A política das indústrias de remédios, que são, na maioria dos casos, as mesmas que produzem agrotóxicos e sementes transgênicas, é a de colocar seus produtos no mercado o mais rapidamente possível para adiantar seus retornos aos investimentos que fizeram para desenvolver seus produtos – custe o que custar. Análises de risco, estudos sobre efeitos colaterais de longo prazo, efeitos crônicos etc. ficam para segundo plano.
E o resultado é este que estamos vendo. No início, coloca-se o produto no mercado, com a proteção da marca ‘Aprovado pelo FDA’ e com o ‘fortíssimo’ argumento de que ‘não existem provas de que nosso produto não seja seguro’ – obviamente ocultando o fato de que também não existem provas de que seus produtos sejam seguros. Mais ainda, que não existem provas de nada, uma vez que estudos rigorosos não foram feitos.
Depois, quando problemas desse porte vêm à tona, quando milhões de pessoas já estão consumindo seus produtos largamente, e pelo menos milhares delas já estão pagando o preço (muitas vezes com a vida) pela irresponsabilidade das indústrias, tenta-se minimizar o problema. Ora bolas, ‘faremos um recall!’.
É chocante ler, no ‘Globo’ de 11 de junho, o vice-presidente da Sociedade Brasileira de Endocrinologia e Metabologia, Ricardo Meirelles, dizer: ‘As mulheres que fazem terapia de reposição hormonal não precisam se preocupar. (…) Não há estudo comprovando que os hormônios naturais são prejudiciais.’ Aí o escândalo passa e ninguém mais se lembra da tragédia.
O filme dos alimentos transgênicos tem tudo para seguir o mesmo roteiro. O FDA os liberou, considerando-os ‘substancialmente equivalentes’ aos seus pares convencionais (conceito sem fundamento científico algum).
Muitos países foram atrás, alegando que ‘o FDA, o rigorosíssimo órgão americano, que jamais poria em risco a população americana, liberou, então é seguro’. E não nos surpreenderemos se, a qualquer momento, o fim da história também se repetir.
O que agrava o problema no caso dos transgênicos é que, nos EUA, o maior país produtor e consumidor de transgênicos do mundo, os alimentos não informam no rótulo a origem transgênica.
Ou seja, por um lado a população não tem o direito de escolher se quer consumir alimentos transgênicos ou não. Por outro, como o consumo não é controlado, quando problemas começarem a aparecer, será impossível resgatar os dados sobre o consumo, pois como não há rotulagem, não há controle algum sobre esse consumo (ao contrário dos medicamentos, que são vendidos mediante receita médica e cujos consumidores são acompanhados, o que permite que se resgate as informações posteriormente).
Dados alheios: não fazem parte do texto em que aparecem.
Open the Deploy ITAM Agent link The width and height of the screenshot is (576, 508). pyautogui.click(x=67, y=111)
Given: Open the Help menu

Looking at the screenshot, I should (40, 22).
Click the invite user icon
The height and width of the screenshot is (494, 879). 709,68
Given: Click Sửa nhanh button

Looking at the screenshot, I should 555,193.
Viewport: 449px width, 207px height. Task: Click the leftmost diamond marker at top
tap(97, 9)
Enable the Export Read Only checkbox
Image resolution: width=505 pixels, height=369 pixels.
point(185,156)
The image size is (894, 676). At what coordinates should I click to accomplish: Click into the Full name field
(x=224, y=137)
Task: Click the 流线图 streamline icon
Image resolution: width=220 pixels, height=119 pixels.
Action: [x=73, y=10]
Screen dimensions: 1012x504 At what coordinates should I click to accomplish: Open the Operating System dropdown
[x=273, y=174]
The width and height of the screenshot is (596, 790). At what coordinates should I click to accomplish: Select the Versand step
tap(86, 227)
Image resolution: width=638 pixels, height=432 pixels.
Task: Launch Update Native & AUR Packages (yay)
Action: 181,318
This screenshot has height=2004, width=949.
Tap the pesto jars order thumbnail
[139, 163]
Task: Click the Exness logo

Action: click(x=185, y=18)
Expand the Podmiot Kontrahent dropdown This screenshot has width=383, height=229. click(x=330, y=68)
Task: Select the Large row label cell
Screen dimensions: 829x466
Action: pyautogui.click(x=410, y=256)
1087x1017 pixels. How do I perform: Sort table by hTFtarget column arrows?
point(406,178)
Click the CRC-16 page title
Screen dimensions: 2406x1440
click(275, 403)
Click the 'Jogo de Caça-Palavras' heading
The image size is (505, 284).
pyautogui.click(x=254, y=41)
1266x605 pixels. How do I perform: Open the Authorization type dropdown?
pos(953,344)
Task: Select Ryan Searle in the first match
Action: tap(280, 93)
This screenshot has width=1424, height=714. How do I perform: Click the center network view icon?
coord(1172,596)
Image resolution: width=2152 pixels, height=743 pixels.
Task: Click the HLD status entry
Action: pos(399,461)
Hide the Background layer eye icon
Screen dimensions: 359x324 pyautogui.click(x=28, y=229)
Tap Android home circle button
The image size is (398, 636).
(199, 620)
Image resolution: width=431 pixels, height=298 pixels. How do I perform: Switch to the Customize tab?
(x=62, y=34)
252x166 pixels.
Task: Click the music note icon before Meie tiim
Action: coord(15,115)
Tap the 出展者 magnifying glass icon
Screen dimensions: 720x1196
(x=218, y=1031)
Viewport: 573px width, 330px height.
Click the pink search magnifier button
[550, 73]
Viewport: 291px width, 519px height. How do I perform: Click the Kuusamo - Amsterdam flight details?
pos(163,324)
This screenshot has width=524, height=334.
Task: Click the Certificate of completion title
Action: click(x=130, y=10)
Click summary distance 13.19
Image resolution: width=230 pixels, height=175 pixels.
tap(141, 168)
Quando dizemos que os governos e as indústrias dos países em que estes alimentos já foram liberados estão fazendo de sua população cobaia dos alimentos transgênicos, em verdade, estamos sendo delicados. Cobaias são usadas em experimentos controlados.
Estamos brincando de aprendiz de feiticeiro, e o que temos pela frente são só surpresas.
FLAVIA LONDRES, agrônoma, é assessora técnica da AS-PTA.